It has been hard for those in the life sciences industry to ignore the fact that quality matters (see our prior blog on this topic). Despite the complexities of dealing with quality in the context of a global supply chain and distribution network, now is no time to be caught with your head in the sand.
This month, FDA issued a special report on the Pathway to Global Quality and Safety (the “Report”) calling for a transformation of the way the agency conducts business with respect to global product safety.
Times, They Are A Changin’
- According to the Report: “Just a decade ago, 6 million shipments of FDA-regulated goods passed through the nation’s 300 ports of entry. This year the number will quadruple to 24 million shipments.”
- Earlier this year FDA Commissioner Margaret Hamburg noted that the realities of global economic conditions, as well as innovations in refrigeration, transportation, and communication, have enabled and spurred consolidation and globalization, resulting in a striking rise in imports of FDA-regulated goods.
- Hamburg also cited the pressure on industry to reduce costs and increase productivity; the search for cheaper production and testing locations—across the globe—is not likely to stop anytime soon,
- John M. Taylor, FDA Acting Principal Deputy Commissioner, also commented earlier this year: "[T]he supply chain from manufacturer to consumer has become more and more complex . . . involving a web of re-packagers and redistributors . . . making oversight significantly more difficult.”
- Taylor suggested that with the growth of internet commerce, consumers are able to purchase products more directly, bypassing traditional safeguards.
We Are The World
- The products we use are increasingly global. Hamburg has stated it is necessary to work globally in order to protect American consumers.
- FDA has called for working together with health authorities in other countries to establish greater coordination and enforcement of regulatory standards to ensure safety and quality regardless of where a product comes from, and to help build regulatory capacity in those countries that are more resource poor and systems that are still developing.
- According to Taylor, the agency’s aim is to construct a global coalition of regulators and to build capabilities in intelligence gathering and risk analytics, as well as to enhance global information and data sharing, and leverage public and private third parties to more effectively allocate FDA resources based on risk.
Living In America
So what can companies regulated by FDA expect, based on the Report?
- FDA plans to establish a review and audit infrastructure to verify the integrity of the information submitted by industry, members of the public, other third parties to ensure that the agency can take rapid follow-up enforcement measures or actions where needed.

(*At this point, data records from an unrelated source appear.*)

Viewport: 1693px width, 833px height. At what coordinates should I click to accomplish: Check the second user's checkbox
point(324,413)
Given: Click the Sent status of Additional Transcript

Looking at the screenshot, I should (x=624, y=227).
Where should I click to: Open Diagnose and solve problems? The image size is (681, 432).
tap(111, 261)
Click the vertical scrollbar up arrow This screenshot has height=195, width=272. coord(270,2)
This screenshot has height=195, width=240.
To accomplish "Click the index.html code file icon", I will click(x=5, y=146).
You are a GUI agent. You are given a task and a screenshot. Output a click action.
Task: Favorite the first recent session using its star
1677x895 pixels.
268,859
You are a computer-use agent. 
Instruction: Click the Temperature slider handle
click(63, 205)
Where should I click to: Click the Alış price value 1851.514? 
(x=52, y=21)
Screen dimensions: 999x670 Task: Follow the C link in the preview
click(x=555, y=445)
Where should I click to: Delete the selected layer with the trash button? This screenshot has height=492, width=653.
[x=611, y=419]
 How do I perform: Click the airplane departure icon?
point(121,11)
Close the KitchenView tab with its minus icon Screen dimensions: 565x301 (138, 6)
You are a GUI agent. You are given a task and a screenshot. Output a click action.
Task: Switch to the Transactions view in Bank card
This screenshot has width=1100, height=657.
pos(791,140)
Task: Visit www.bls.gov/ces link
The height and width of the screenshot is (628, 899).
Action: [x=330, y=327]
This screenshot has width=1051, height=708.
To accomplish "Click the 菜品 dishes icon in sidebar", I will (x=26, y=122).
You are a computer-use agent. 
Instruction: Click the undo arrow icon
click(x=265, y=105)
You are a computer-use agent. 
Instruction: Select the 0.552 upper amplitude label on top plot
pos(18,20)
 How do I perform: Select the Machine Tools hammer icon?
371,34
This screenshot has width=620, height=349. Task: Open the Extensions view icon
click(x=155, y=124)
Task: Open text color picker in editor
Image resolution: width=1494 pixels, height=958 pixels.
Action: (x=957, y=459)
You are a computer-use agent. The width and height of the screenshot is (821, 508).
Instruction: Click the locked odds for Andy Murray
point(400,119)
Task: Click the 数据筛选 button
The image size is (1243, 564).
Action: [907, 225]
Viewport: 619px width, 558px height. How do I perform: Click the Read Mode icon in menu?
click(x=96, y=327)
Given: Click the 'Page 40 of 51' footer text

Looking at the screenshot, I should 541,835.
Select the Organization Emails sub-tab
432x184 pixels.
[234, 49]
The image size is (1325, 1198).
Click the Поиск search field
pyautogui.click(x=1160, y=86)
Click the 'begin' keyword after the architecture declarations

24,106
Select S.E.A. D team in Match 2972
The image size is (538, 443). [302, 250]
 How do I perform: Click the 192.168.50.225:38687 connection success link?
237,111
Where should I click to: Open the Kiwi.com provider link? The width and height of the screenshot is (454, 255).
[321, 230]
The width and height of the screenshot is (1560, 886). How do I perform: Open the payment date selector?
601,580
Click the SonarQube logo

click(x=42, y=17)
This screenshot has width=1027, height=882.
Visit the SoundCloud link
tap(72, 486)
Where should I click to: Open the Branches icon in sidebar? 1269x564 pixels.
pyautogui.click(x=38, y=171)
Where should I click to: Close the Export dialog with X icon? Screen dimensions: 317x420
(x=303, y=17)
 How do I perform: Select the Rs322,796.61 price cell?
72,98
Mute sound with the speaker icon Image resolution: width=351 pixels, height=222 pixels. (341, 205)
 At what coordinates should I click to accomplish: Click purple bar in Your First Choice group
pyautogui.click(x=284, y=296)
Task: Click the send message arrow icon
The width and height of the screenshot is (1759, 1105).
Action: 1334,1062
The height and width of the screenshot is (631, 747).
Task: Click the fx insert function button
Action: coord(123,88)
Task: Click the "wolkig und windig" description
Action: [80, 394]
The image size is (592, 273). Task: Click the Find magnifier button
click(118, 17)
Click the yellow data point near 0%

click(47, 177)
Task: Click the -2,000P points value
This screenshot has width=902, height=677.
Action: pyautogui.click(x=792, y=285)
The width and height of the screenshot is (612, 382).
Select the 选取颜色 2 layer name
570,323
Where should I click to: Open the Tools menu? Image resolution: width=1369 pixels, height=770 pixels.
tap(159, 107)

- In order to stay competitive, western economies will increase their productivity, which will lead to more imports and increased pressure to reinvent manufacturing processes.
- “Money, goods, data and people will increasingly and more quickly cross borders.”
- “Manufacturers will adopt new manufacturing processes and emerging technologies in response” to increased demand, limited supply, and an increase in regulatory and public scrutiny.
- “Governments worldwide will increasingly be called upon to mitigate the sometimes negative impacts of globalization on their citizens,” with potential impact on U.S.-based or –regulated companies.